> _WORK TO DO_: Write out the whole guide on rolling the nodes in a Replicated Kubernetes cluster word for word.
— START OF EXTRACT TO READ —
Rolling the nodes in a Replicated Kubernetes cluster


#1

This is an example of how to replace all 4 nodes on an HA cluster with 3 masters and 1 worker on GCP.

Worker

  1. On worker-1, run sudo /opt/replicated/shutdown.sh
  2. On master-1 run kubectl drain worker-1 --delete-local-data --ignore-daemonsets
  3. gcloud compute instances delete worker-1
  4. On master-1 run replicatedctl cluster delete-node worker-1
  5. Wait for worker-1 to come back up, then run the worker join script on it from the /cluster page of the console.
  6. Exec into rook-ceph-operator pod in rook-ceph-system namespace and wait for ceph status to show 4 osds and no degraded data redundancy

Master

  1. (Airgap only). On master-3 run
    kubectl patch deploy replicated --type='json' -p='[{"op": "replace", "path": "/spec/template/spec/nodeSelector", "value":{"node-role.kubernetes.io/master":""}}]'
    
  2. On master-3 run
    sudo /opt/replicated/shutdown.sh
    
  3. On another master run
    kubectl drain master-3 --delete-local-data --ignore-daemonsets
    
  4. Run
    gcloud compute instances delete master-3
    
  5. On another master run
    replicatedctl cluster delete-node master-3
    
  6. Wait for master-3 to come back up, then run the master join script on it.
— END OF EXTRACT TO READ —
— START OF SUPPLIED MATERIAL —
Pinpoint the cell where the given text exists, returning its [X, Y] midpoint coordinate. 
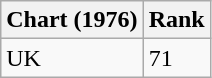
Rank [176, 20]
71 [176, 58]
UK [72, 58]
Chart (1976) [72, 20]
Determine the (X, Y) coordinate at the center of the cell enclosing the given text.  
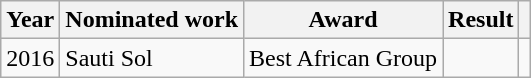
2016 (30, 58)
Award (344, 20)
Result (481, 20)
Year (30, 20)
Best African Group (344, 58)
Sauti Sol (152, 58)
Nominated work (152, 20)
Identify which cell holds the provided text, then report its [X, Y] central coordinate. 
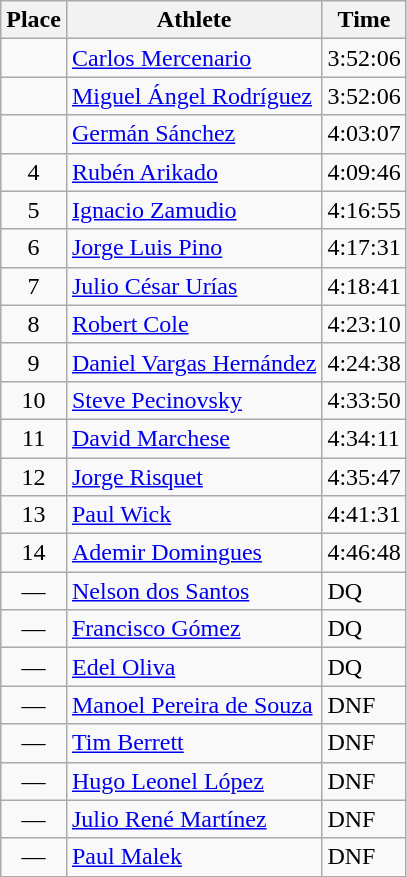
4:23:10 [364, 324]
4:17:31 [364, 248]
12 [34, 477]
Miguel Ángel Rodríguez [194, 96]
Germán Sánchez [194, 134]
Manoel Pereira de Souza [194, 705]
Hugo Leonel López [194, 781]
Tim Berrett [194, 743]
Paul Wick [194, 515]
Time [364, 20]
4:16:55 [364, 210]
13 [34, 515]
Francisco Gómez [194, 629]
Carlos Mercenario [194, 58]
6 [34, 248]
David Marchese [194, 438]
Jorge Luis Pino [194, 248]
Robert Cole [194, 324]
Daniel Vargas Hernández [194, 362]
Julio César Urías [194, 286]
4:09:46 [364, 172]
Place [34, 20]
11 [34, 438]
Julio René Martínez [194, 819]
4:46:48 [364, 553]
Ignacio Zamudio [194, 210]
9 [34, 362]
4:24:38 [364, 362]
10 [34, 400]
5 [34, 210]
Athlete [194, 20]
4:35:47 [364, 477]
14 [34, 553]
Nelson dos Santos [194, 591]
4:18:41 [364, 286]
8 [34, 324]
Ademir Domingues [194, 553]
Paul Malek [194, 857]
Edel Oliva [194, 667]
Steve Pecinovsky [194, 400]
7 [34, 286]
Rubén Arikado [194, 172]
Jorge Risquet [194, 477]
4:41:31 [364, 515]
4 [34, 172]
4:34:11 [364, 438]
4:33:50 [364, 400]
4:03:07 [364, 134]
Locate the cell with the specified text and output its (X, Y) center coordinate. 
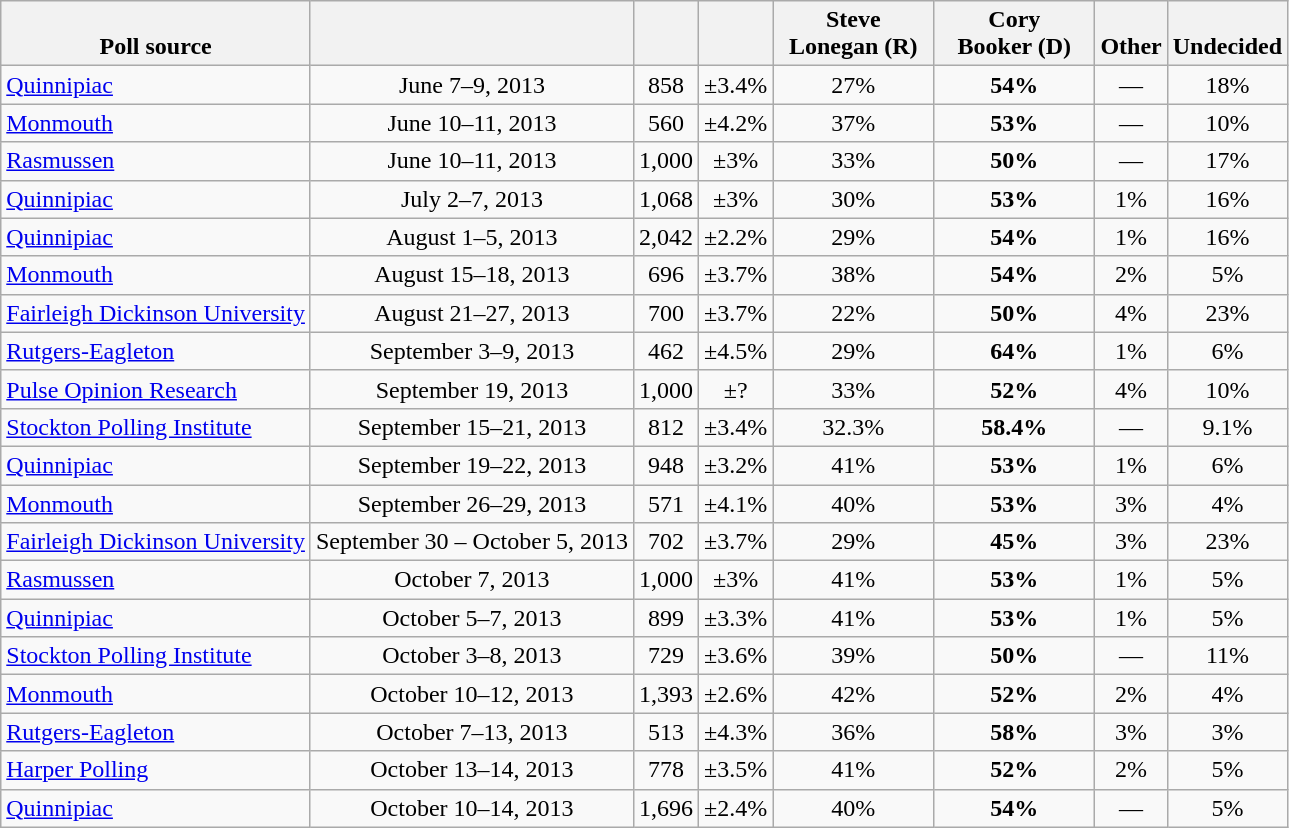
700 (666, 313)
1,696 (666, 808)
9.1% (1227, 427)
Harper Polling (156, 770)
CoryBooker (D) (1014, 34)
SteveLonegan (R) (854, 34)
729 (666, 656)
812 (666, 427)
October 5–7, 2013 (472, 618)
58% (1014, 732)
October 10–14, 2013 (472, 808)
696 (666, 275)
22% (854, 313)
October 10–12, 2013 (472, 694)
±4.1% (736, 503)
±2.2% (736, 237)
38% (854, 275)
58.4% (1014, 427)
October 7–13, 2013 (472, 732)
39% (854, 656)
2,042 (666, 237)
Other (1131, 34)
1,068 (666, 199)
±3.2% (736, 465)
Undecided (1227, 34)
11% (1227, 656)
36% (854, 732)
37% (854, 123)
948 (666, 465)
462 (666, 351)
32.3% (854, 427)
1,393 (666, 694)
64% (1014, 351)
September 15–21, 2013 (472, 427)
±3.6% (736, 656)
August 1–5, 2013 (472, 237)
±2.6% (736, 694)
September 26–29, 2013 (472, 503)
±4.5% (736, 351)
45% (1014, 542)
June 7–9, 2013 (472, 85)
42% (854, 694)
899 (666, 618)
858 (666, 85)
August 15–18, 2013 (472, 275)
27% (854, 85)
Pulse Opinion Research (156, 389)
Poll source (156, 34)
±3.5% (736, 770)
October 13–14, 2013 (472, 770)
±3.3% (736, 618)
571 (666, 503)
18% (1227, 85)
August 21–27, 2013 (472, 313)
±? (736, 389)
17% (1227, 161)
October 7, 2013 (472, 580)
±4.3% (736, 732)
513 (666, 732)
778 (666, 770)
September 3–9, 2013 (472, 351)
July 2–7, 2013 (472, 199)
±4.2% (736, 123)
30% (854, 199)
September 30 – October 5, 2013 (472, 542)
October 3–8, 2013 (472, 656)
±2.4% (736, 808)
702 (666, 542)
September 19, 2013 (472, 389)
September 19–22, 2013 (472, 465)
560 (666, 123)
Identify which cell holds the provided text, then report its (X, Y) central coordinate. 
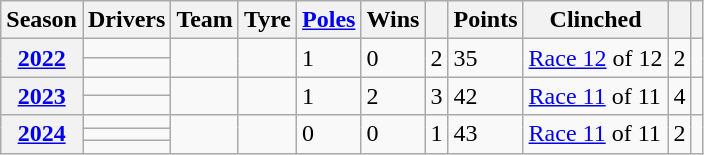
4 (680, 96)
Points (486, 20)
Race 12 of 12 (596, 58)
42 (486, 96)
2024 (42, 134)
Team (205, 20)
3 (436, 96)
2022 (42, 58)
35 (486, 58)
Season (42, 20)
Tyre (267, 20)
Wins (393, 20)
Drivers (126, 20)
Poles (329, 20)
43 (486, 134)
2023 (42, 96)
Clinched (596, 20)
For the text-containing cell, return its midpoint in [X, Y] coordinate format. 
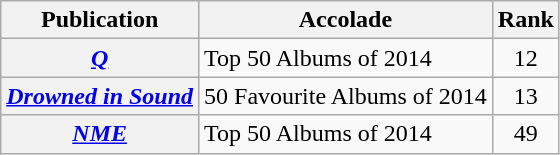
— END OF SUPPLIED MATERIAL —
> _EXPECTED OUTPUT_:
Rolling the nodes in a Replicated Kubernetes cluster


#1

This is an example of how to replace all 4 nodes on an HA cluster with 3 masters and 1 worker on GCP.

Worker

  1. On worker-1, run sudo /opt/replicated/shutdown.sh
  2. On master-1 run kubectl drain worker-1 --delete-local-data --ignore-daemonsets
  3. gcloud compute instances delete worker-1
  4. On master-1 run replicatedctl cluster delete-node worker-1
  5. Wait for worker-1 to come back up, then run the worker join script on it from the /cluster page of the console.
  6. Exec into rook-ceph-operator pod in rook-ceph-system namespace and wait for ceph status to show 4 osds and no degraded data redundancy

Master

  1. (Airgap only). On master-3 run
    kubectl patch deploy replicated --type='json' -p='[{"op": "replace", "path": "/spec/template/spec/nodeSelector", "value":{"node-role.kubernetes.io/master":""}}]'
    
  2. On master-3 run
    sudo /opt/replicated/shutdown.sh
    
  3. On another master run
    kubectl drain master-3 --delete-local-data --ignore-daemonsets
    
  4. Run
    gcloud compute instances delete master-3
    
  5. On another master run
    replicatedctl cluster delete-node master-3
    
  6. Wait for master-3 to come back up, then run the master join script on it.